Another lesser-known song is the face-meltingly heavy "Sick Again," pure Zeppelin heft as Bonham gleefully bashes away behind yet another grinding, overdriven riff. The band is starting to incorporate new rhythmic ideas with a stuttering mid-verse turnaround that nearly seems to go out of time, a problem only reconciled by Bonham's brute force.
The new riffage of "Sick Again" neatly forecasts the band's next album, the unforgiving Presence. Known mostly for its anthemic metal-guitar symphony, "Achilles Last Stand," the album was recorded shortly after Plant and his family suffered a car accident that left the singer shaken and debilitated. This gloomier tone pervades the album, settling in amongst even the happier-sounding tracks. In "Achilles Last Stand," you can feel the bright lights of the hospital ward beating down upon Plant as he yearns for past glories both mythical and personal over Page's almost prog-metal stylings.

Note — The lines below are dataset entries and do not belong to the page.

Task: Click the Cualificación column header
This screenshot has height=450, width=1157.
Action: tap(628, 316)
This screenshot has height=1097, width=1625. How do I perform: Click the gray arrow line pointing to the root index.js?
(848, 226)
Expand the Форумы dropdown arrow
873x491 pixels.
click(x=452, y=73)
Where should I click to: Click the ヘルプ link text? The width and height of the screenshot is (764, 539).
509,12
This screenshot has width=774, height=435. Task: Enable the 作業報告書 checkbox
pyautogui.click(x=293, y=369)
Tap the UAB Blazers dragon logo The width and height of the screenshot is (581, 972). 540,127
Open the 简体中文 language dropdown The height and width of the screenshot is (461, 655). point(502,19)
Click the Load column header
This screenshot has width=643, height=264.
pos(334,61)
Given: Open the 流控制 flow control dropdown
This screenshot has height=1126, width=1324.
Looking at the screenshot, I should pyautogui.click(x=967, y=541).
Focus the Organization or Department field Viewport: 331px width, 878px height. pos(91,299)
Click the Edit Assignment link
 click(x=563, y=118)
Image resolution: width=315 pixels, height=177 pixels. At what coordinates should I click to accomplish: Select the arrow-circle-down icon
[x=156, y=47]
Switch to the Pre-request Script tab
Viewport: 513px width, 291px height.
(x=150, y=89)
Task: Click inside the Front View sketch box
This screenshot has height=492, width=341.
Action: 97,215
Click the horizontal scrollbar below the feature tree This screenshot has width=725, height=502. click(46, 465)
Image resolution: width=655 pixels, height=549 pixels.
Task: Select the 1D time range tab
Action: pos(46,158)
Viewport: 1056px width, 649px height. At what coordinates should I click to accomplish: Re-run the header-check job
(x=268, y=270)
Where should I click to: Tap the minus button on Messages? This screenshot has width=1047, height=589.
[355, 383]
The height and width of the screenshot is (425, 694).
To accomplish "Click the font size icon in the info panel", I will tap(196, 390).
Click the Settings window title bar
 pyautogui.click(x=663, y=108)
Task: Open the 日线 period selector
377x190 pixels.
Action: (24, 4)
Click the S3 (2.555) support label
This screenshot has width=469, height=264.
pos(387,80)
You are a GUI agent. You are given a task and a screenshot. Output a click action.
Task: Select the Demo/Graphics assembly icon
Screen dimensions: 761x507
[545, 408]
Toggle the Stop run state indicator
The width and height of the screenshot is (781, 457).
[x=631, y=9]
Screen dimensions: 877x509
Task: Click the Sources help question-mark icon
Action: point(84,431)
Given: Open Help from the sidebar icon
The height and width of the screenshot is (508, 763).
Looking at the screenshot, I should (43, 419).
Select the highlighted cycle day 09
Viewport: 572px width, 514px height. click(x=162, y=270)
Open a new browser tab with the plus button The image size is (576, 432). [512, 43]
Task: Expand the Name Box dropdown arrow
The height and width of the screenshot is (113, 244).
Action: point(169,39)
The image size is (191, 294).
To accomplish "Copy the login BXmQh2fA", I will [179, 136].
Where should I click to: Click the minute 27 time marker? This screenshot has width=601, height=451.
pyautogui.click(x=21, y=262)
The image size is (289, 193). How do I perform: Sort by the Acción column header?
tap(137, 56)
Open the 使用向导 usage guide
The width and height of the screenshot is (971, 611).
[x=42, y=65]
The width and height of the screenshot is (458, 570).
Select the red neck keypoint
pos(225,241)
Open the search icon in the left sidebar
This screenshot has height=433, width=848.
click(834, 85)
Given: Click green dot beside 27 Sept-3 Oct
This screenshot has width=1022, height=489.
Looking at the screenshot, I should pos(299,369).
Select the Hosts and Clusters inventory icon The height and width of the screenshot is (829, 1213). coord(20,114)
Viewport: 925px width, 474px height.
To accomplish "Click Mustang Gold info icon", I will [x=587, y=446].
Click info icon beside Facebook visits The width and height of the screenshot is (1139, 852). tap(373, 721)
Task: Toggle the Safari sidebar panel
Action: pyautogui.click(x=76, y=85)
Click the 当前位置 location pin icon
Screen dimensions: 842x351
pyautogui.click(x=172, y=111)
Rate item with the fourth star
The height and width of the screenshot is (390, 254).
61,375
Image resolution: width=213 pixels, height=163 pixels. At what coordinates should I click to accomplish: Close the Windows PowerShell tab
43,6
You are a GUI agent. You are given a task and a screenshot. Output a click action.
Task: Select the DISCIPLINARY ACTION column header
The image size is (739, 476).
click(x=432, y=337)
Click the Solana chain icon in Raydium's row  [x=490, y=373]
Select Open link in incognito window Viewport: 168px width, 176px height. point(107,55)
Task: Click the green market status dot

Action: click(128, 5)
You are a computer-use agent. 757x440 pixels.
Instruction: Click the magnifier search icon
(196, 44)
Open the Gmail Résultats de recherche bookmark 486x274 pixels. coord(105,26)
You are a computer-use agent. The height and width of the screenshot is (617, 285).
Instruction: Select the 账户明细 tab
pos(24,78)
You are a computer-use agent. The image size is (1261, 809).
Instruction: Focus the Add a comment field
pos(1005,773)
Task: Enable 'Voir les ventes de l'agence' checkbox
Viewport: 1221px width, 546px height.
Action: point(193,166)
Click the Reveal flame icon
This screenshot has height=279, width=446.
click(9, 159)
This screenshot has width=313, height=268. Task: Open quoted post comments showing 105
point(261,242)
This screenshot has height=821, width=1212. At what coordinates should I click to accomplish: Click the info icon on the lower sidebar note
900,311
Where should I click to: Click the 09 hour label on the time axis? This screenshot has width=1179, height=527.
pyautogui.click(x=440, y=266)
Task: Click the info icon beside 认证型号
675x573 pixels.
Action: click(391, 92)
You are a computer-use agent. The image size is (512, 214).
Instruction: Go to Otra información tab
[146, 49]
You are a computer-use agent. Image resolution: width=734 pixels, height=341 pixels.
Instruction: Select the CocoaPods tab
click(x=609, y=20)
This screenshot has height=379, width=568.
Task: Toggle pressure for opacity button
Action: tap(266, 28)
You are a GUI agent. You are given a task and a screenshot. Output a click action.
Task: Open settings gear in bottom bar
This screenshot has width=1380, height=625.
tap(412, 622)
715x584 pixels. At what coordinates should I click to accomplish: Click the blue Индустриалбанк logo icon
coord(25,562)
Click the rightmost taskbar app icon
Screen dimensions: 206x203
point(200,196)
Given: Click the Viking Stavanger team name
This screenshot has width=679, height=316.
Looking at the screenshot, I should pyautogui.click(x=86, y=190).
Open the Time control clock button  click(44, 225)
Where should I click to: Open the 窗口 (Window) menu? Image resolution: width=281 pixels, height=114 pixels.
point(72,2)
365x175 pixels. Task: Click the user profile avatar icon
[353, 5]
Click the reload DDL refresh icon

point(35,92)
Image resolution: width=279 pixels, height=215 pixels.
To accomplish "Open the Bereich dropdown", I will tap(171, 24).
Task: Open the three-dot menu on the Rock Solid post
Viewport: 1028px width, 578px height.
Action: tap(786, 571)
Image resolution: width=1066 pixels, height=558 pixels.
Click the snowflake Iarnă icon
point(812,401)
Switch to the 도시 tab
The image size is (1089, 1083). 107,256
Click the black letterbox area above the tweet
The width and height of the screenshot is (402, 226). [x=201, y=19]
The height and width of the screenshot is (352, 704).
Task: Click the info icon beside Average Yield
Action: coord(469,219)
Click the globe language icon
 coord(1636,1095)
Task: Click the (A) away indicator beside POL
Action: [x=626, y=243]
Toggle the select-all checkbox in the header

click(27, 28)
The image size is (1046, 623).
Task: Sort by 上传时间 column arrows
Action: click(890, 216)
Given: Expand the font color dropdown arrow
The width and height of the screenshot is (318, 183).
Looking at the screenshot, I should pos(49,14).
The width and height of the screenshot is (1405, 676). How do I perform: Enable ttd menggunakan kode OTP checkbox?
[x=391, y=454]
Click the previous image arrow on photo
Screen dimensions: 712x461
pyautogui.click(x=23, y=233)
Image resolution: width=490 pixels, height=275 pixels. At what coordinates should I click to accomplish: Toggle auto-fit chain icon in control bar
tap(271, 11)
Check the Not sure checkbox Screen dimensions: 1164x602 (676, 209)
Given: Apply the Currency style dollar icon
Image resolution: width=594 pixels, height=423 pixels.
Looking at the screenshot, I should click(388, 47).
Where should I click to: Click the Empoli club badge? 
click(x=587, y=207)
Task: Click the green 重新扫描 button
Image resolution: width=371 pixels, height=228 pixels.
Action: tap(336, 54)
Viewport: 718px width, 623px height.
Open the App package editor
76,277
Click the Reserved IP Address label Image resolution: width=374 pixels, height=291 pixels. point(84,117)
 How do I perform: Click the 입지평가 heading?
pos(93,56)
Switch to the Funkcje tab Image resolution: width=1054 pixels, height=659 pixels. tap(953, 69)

Similar virtuosity comes into play on the syncopated "For Your Life," which features funk-rock riffs that seem to directly predict the thickly distorted nü-metal of early Incubus. Bonham's steady percussion parts bring to mind Get Behind Me Satan-era White Stripes (an album title the occult-obsessed Page would have approved of), while the tricky, offbeat bass and guitar jibe is reminiscent of Tool. None of which is surprising, considering that Zeppelin is a major influence behind almost every rock artist of the past 30 years, from Jack White's white-man blues to Tool's darker-than-dark hard rock.
But there's no obvious successor to such offbeat tracks as In Through the Out Door's pop-samba "Fool In The Rain." Along with "D'yer Mak'er," this song is such a radical departure from the normal Zeppelin fare it scarcely seems like it belongs on any album. But if a bunch of pale, skinny Brits can steal Delta blues and somehow make them their own, then why not Latin music as well? A blast of sunshine pop from under the dark shadow of the Zeppelin, "Fool In The Rain" also features an uncharacteristically melodic fuzzed-out guitar solo from Page, as well as some deft acoustic picking, both of which belie his increasing dependency on cocaine.
On Presence and In Through the Out Door, Led Zeppelin is almost an entirely instrumental band. Plant plays his voice, barely bothering to enunciate the words of each song, and his new style fits his lyrical material, which has been scaled down since the pompous troubadouring of "Stairway To Heaven." Page's guitar playing has gone from power-chord bombast to spidery jitters, leaving more room for John Paul Jones' mellotron synth-strings on songs like "All My Love."
The melodramatic arena pop of "All My Love," however, is a failed experiment for Zeppelin, trading their balls-out primordial rock for something more subdued. It's more interesting than elemental, which in Zeppelin's case was a death-knell.
If not for John Bonham's death in 1980, the band would have become elder statesmen of rock in the manner of The Rolling Stones, embarking on occasional world tours to refill the coffers drained by British tax authorities and recording hit-or-miss albums. It's best they stopped when they did, since their later albums were inconsistent, presenting these standout tracks alongside incomprehensible throwbacks and sterile experiments in sound. Instead of descending slowly into old age, the Zeppelin burned out in a blaze of past glory, kept intact in these lost songs from the latter days of their career.